CREATE STATISTICS st_simrun_component_metadata (dependencies) ON sim_run_id, key FROM sim_run_component_metadata;
ANALYZE sim_run_component_metadata;
When I run this query, no statistics are returned:
SELECT m.* FROM pg_statistic_ext join pg_statistic_ext_data on (oid = stxoid),
pg_mcv_list_items(stxdmcv) m WHERE stxname = 'st_simrun_component_metadata';
Is there something I might have missed?
It looks like you created "dependencies" statistics, but then searched for "mcv" statistics. To test if mcv helps, you could drop and recreate as: CREATE STATISTICS st_simrun_component_metadata (mcv) ...
oh, right. Thank you. However, I increased the statistics target to 10000, and there are some statistics in pg_statistics_ext. But I am not allowed to access pg_statistics_ext_data.
The fetch from the table is rather fast. some milliseconds. But a subsequent sort operations takes very long time, for the amount of records fetched.
This does not seem to be the case for the slow cases you shared (those are dominated by several millisecond index scans that are looped over 32k times). So I assume you're talking about the fast case? If so, there is a Sort that takes a couple of hundred milliseconds being done on disk (~15MB) so you might also want to look into how fast that would be in memory (via work_mem).

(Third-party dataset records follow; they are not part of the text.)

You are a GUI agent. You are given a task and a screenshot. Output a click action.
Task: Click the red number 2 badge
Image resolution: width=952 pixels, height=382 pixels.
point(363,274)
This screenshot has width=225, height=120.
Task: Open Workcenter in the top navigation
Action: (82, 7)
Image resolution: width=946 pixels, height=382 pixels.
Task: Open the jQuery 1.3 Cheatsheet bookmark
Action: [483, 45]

What I see in the plan is, that there is a CTE scan with 512.960.256 rows, consuming 30 seconds. The CTE result set has ~12.632 rows. I do not understand what makes the CTE scan explode so drastically.
When I look at this, considering 12632 rows in the CTE:

the left join is accessing / scanning the CTE result 40.608 times, and thus reads 512.960.256 rows from the CTE. On the CTE there is no index and thus a scan is needed.
When I remove that CTE and go with the real table on the join, the index is used and thus its way faster.
My naive assumption was that using CTEs in queries when their result is needed multiple times will speed up queries. But this is not the case when as this example shows. Maybe in smaller CTEs result sets, but CTEs will most likely be used in joins, and thus lead to CTE scans which have the potential to explode.
Or are there approaches to address such situations? I can not assume that the row distribution is like I face now, the query might have to deal with even larger sub result sets and way smaller ones as well.